Stored data
★ ★ ★
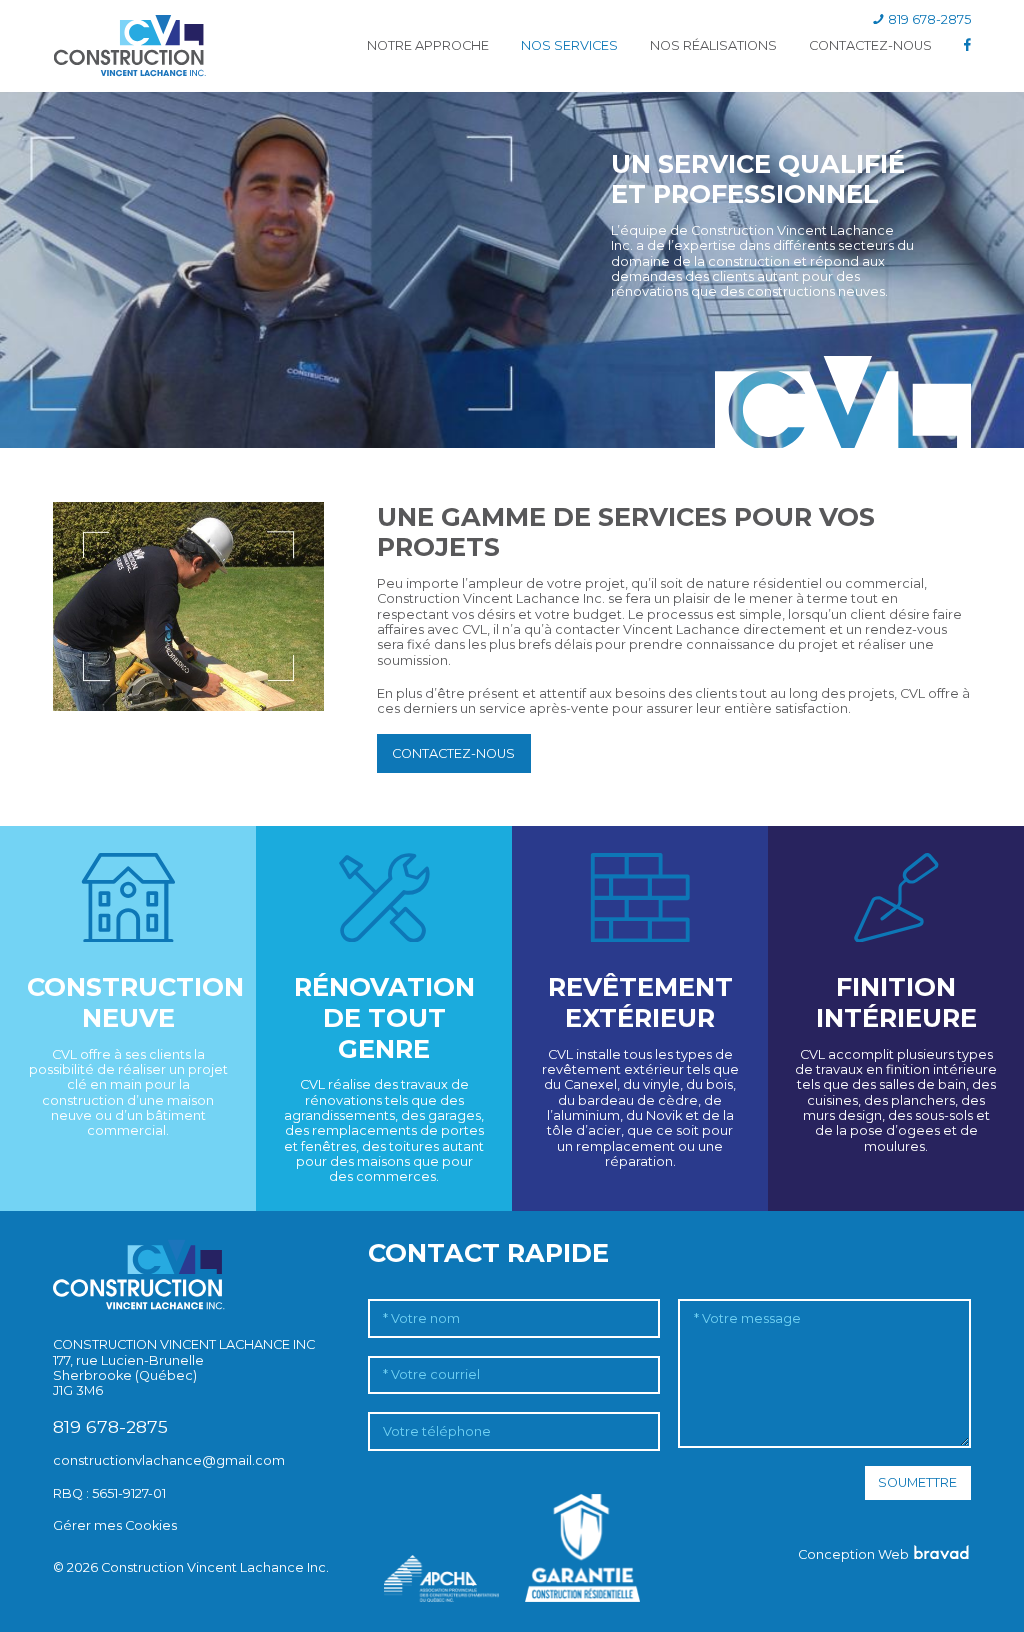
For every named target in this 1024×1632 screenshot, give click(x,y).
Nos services (569, 45)
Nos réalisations (713, 45)
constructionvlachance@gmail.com (169, 1460)
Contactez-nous (870, 45)
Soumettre (917, 1482)
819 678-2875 (928, 19)
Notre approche (428, 45)
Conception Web (855, 1554)
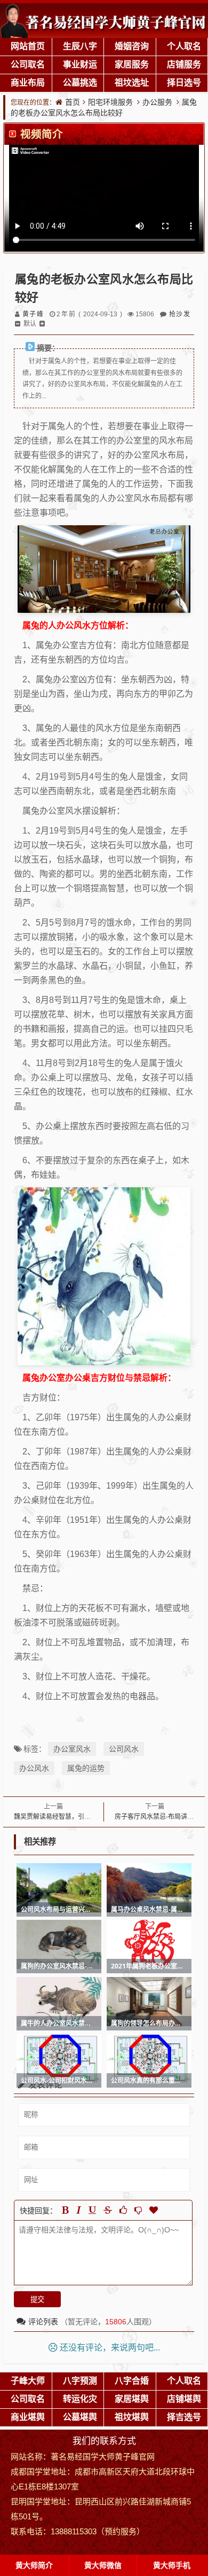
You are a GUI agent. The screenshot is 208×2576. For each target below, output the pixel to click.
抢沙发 (179, 313)
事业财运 (80, 64)
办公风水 (34, 1768)
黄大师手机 (171, 2565)
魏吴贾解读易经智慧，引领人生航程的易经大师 (81, 1816)
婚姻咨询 (132, 46)
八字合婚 (132, 2380)
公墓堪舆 (80, 2417)
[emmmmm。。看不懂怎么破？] (138, 2210)
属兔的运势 (86, 1768)
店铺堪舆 (184, 2398)
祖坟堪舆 (132, 2417)
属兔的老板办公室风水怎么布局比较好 (104, 107)
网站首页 (28, 46)
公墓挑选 (80, 82)
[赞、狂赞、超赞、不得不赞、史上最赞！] (154, 2210)
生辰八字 (80, 46)
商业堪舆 (28, 2417)
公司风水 (124, 1749)
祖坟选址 (132, 82)
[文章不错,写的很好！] (123, 2210)
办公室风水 (72, 1749)
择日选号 (184, 82)
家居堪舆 (132, 2398)
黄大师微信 (103, 2565)
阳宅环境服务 (110, 102)
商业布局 (28, 82)
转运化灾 (80, 2398)
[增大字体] (42, 323)
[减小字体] (17, 323)
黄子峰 (32, 313)
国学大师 (99, 2456)
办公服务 (157, 102)
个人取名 (184, 46)
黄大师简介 (34, 2565)
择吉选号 (184, 2417)
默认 (29, 323)
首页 (72, 102)
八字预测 (80, 2380)
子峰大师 (28, 2380)
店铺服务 (184, 64)
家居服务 (132, 64)
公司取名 (28, 64)
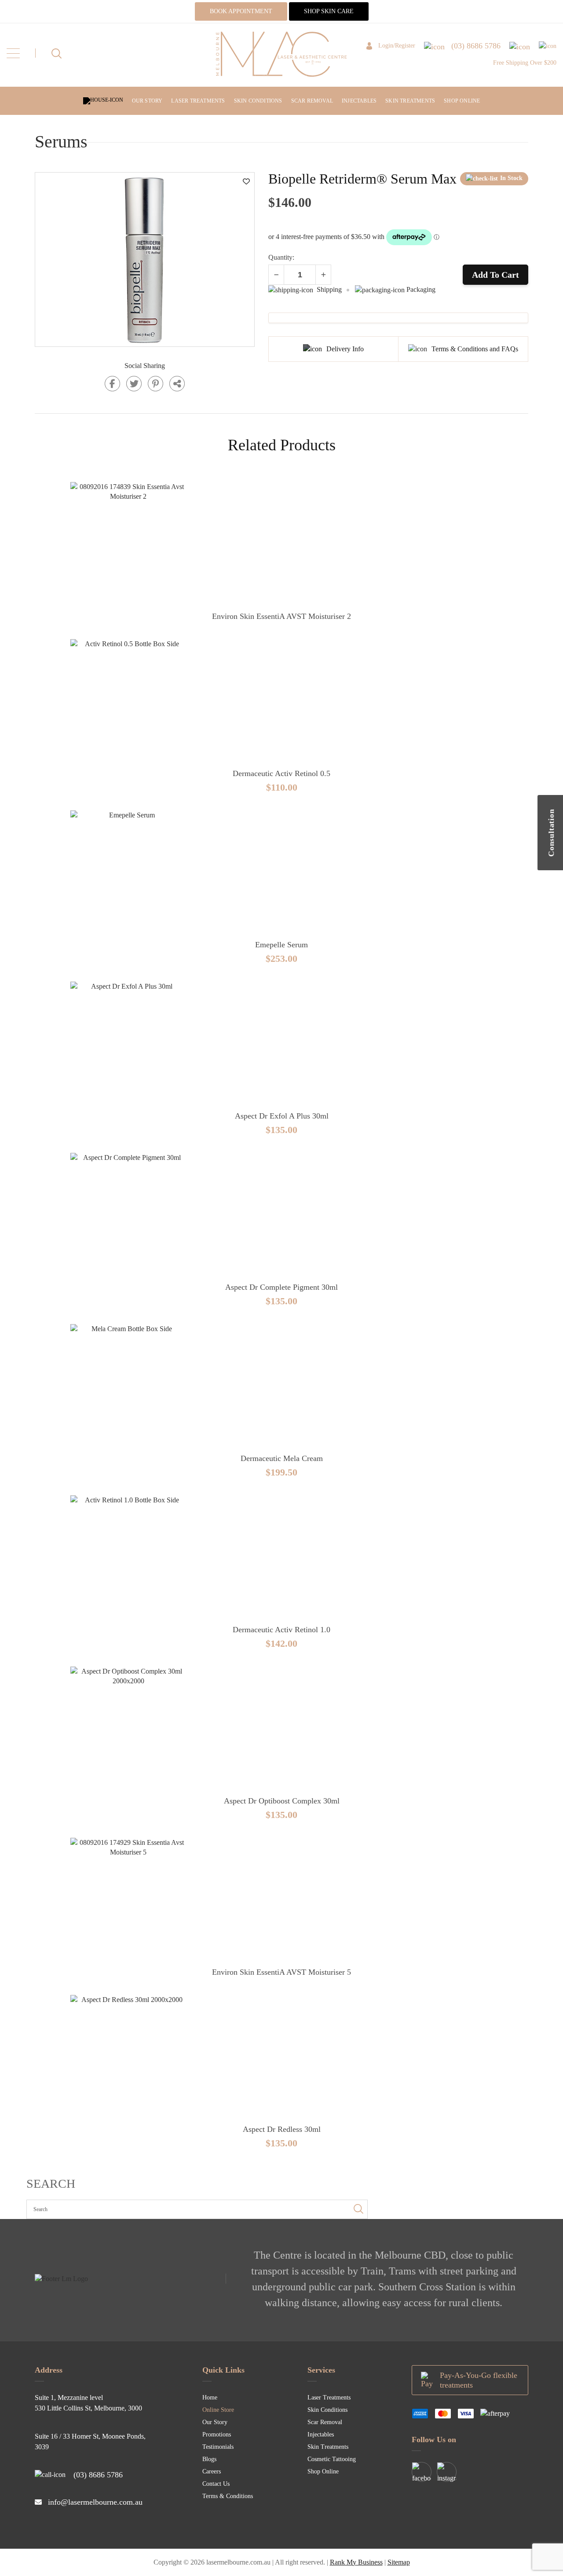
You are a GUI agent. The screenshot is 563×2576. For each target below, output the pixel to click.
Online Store (218, 2410)
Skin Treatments (410, 101)
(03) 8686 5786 (98, 2474)
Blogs (209, 2459)
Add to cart (495, 275)
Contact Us (216, 2483)
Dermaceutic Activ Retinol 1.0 (281, 1629)
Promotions (216, 2434)
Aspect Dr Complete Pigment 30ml (281, 1287)
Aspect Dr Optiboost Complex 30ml (282, 1800)
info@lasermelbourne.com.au (95, 2502)
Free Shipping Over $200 (524, 62)
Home (209, 2397)
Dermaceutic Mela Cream (282, 1458)
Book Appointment (241, 11)
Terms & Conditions (227, 2496)
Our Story (147, 101)
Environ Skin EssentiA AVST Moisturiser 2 (281, 616)
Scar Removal (312, 101)
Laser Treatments (198, 101)
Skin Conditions (258, 101)
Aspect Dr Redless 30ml (282, 2129)
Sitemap (399, 2562)
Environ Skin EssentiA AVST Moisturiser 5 (281, 1972)
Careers (211, 2471)
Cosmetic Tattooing (331, 2459)
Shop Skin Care (329, 11)
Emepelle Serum (281, 944)
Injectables (359, 101)
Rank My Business (356, 2562)
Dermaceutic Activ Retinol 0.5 (281, 773)
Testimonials (218, 2447)
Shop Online (462, 101)
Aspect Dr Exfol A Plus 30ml (282, 1115)
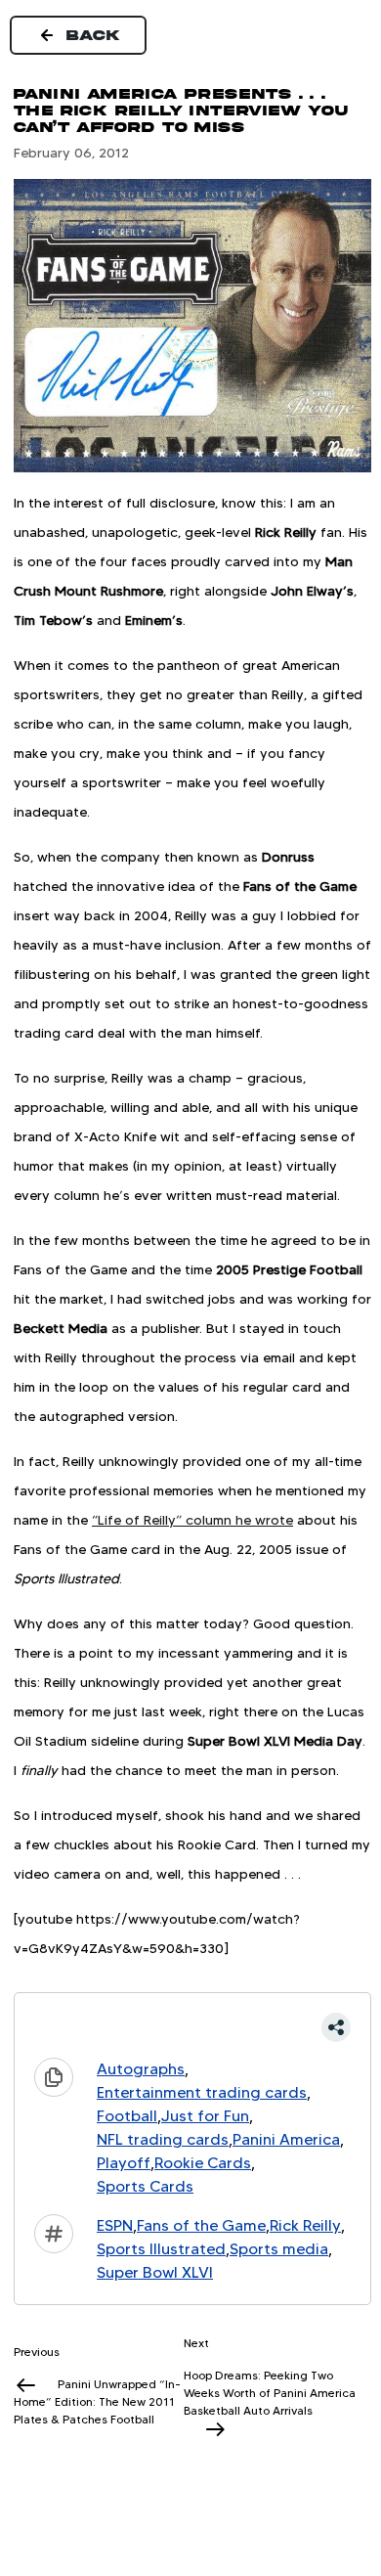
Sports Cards (145, 2186)
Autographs (141, 2069)
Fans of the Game (201, 2225)
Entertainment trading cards (202, 2092)
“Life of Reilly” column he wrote (192, 1520)
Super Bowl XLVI (155, 2272)
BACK (93, 35)
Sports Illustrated (161, 2249)
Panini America (286, 2139)
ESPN (115, 2225)
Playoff (123, 2163)
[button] (192, 2027)
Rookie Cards (202, 2163)
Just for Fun (205, 2116)
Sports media (279, 2249)
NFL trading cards (163, 2139)
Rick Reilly (305, 2225)
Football (127, 2116)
★ ★ ★
Exact copy, no pictures: please print every record above as written.

EXERCISE RESPONSE ::
For every named target in this 1024×1632 screenshot, give click(x,y).
Nos services (569, 45)
Nos réalisations (713, 45)
constructionvlachance@gmail.com (169, 1460)
Contactez-nous (870, 45)
Soumettre (917, 1482)
819 678-2875 (928, 19)
Notre approche (428, 45)
Conception Web (855, 1554)
You are a GUI agent. The screenshot is 208×2576. For each target below, output the pixel to click.
抢沙发 (179, 313)
事业财运 (80, 64)
办公风水 (34, 1768)
黄大师手机 (171, 2565)
魏吴贾解读易经智慧，引领人生航程的易经大师 (81, 1816)
婚姻咨询 (132, 46)
八字合婚 (132, 2380)
公墓堪舆 (80, 2417)
[emmmmm。。看不懂怎么破？] (138, 2210)
属兔的运势 (86, 1768)
店铺堪舆 (184, 2398)
祖坟堪舆 (132, 2417)
属兔的老板办公室风水怎么布局比较好 (104, 107)
网站首页 (28, 46)
公墓挑选 (80, 82)
[赞、狂赞、超赞、不得不赞、史上最赞！] (154, 2210)
生辰八字 (80, 46)
商业堪舆 (28, 2417)
公司风水 (124, 1749)
祖坟选址 (132, 82)
[文章不错,写的很好！] (123, 2210)
办公室风水 (72, 1749)
择日选号 (184, 82)
家居堪舆 (132, 2398)
黄大师微信 (103, 2565)
阳宅环境服务 (110, 102)
商业布局 (28, 82)
转运化灾 (80, 2398)
[增大字体] (42, 323)
[减小字体] (17, 323)
黄子峰 (32, 313)
国学大师 (99, 2456)
办公服务 (157, 102)
个人取名 (184, 46)
黄大师简介 (34, 2565)
择吉选号 (184, 2417)
默认 (29, 323)
首页 (72, 102)
八字预测 (80, 2380)
子峰大师 (28, 2380)
店铺服务 (184, 64)
家居服务 (132, 64)
公司取名 (28, 64)
You are a GUI agent. The screenshot is 563×2576. For each target below, output the pixel to click.
Online Store (218, 2410)
Skin Treatments (410, 101)
(03) 8686 5786 (98, 2474)
Blogs (209, 2459)
Add to cart (495, 275)
Contact Us (216, 2483)
Dermaceutic Activ Retinol 1.0 (281, 1629)
Promotions (216, 2434)
Aspect Dr Complete Pigment 30ml (281, 1287)
Aspect Dr Optiboost Complex 30ml (282, 1800)
info@lasermelbourne.com.au (95, 2502)
Free Shipping Over $200 (524, 62)
Home (209, 2397)
Dermaceutic Mela Cream (282, 1458)
Book Appointment (241, 11)
Terms & Conditions (227, 2496)
Our Story (147, 101)
Environ Skin EssentiA AVST Moisturiser 2 (281, 616)
Scar Removal (312, 101)
Laser Treatments (198, 101)
Skin Conditions (258, 101)
Aspect Dr Redless 30ml (282, 2129)
Sitemap (399, 2562)
Environ Skin EssentiA AVST Moisturiser 5 (281, 1972)
Careers (211, 2471)
Cosmetic Tattooing (331, 2459)
Shop Skin Care (329, 11)
Emepelle Serum (281, 944)
Injectables (359, 101)
Rank My Business (356, 2562)
Dermaceutic Activ Retinol 0.5 (281, 773)
Testimonials (218, 2447)
Shop Online (462, 101)
Aspect Dr Exfol A Plus 30ml (282, 1115)
Sports Cards (145, 2186)
Autographs (141, 2069)
Fans of the Game (201, 2225)
Entertainment trading cards (202, 2092)
“Life of Reilly” column he wrote (192, 1520)
Super Bowl XLVI (155, 2272)
BACK (93, 35)
Sports Illustrated (161, 2249)
Panini America (286, 2139)
ESPN (115, 2225)
Playoff (123, 2163)
[button] (192, 2027)
Rookie Cards (202, 2163)
Just for Fun (205, 2116)
Sports media (279, 2249)
NFL trading cards (163, 2139)
Rick Reilly (305, 2225)
Football (127, 2116)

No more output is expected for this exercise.